Ayhan Işık, Ferdi ve Orhan baba hayranı
Çalıştığı Tarih Kazancılar Çarşısı'nda çalışan Hanifi Keleş (34) Türk sinemasının Taçsız Kral'ı Ayhan Işık'a benzerliğiyle tanınıyor. Çevrede gerçek isminden çok Ayhan Işık diye bilinen Keleş ise Ferdi Tayfur ve Orhan Gencebay hayranı. Giyinme tarzı, sivri burun ayakkabıları, tesbihi, bıyıkları ve saç stili ile tam klasik bir Türk erkeği tipini canlandıran Keleş, "Kimse gerçek adımı bilmez.
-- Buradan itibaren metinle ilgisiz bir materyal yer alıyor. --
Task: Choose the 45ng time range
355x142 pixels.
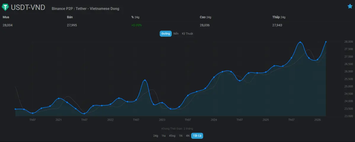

Herkes Ayhan Işık, diye çağırır. Eski Türk erkekleri gibi giyinmeye özen gösteririm. Bundan dolayı sokakta görenler 'eski bir adam gördük' derler. Bu sözler hoşuma gidiyor. Halk ünlü bir sinema oyuncusunu görmüş gibi beni seviyor. Çok mutlu oluyorum." diyor. Adana'nın Ayhan Işık'ı Keleş, Hanımın Çiftliği dizisinden teklif aldığını fakat gitmediğini sözlerine ekliyor.
***
Ergenekon davasının tutuklu sanıklarından emekli Yüzbaşı Muzaffer Tekin'e benzerliğiyle dikkat çeken Eskişehirli Alâeddin Hoşgören'e film şirketlerinden teklif yağıyor. Gazeteci Şamil Tayyar tarafından hazırlanan Ergenekon'un anlatılacağı 1 Numara adlı film için ve Kurtlar Vadisi yapımcıları Hoşgören'in kapısını çalarak, rol teklifinde bulunmuş. Hoşgören, "Kurtlar Vadisi'nde oynamayı kabul etmedim. Ama 1 Numara adlı dizide oynamayı düşünüyorum. Ancak dizide oynarsam bana zararı olur mu? Onun üzerinde düşünüyorum." diyor.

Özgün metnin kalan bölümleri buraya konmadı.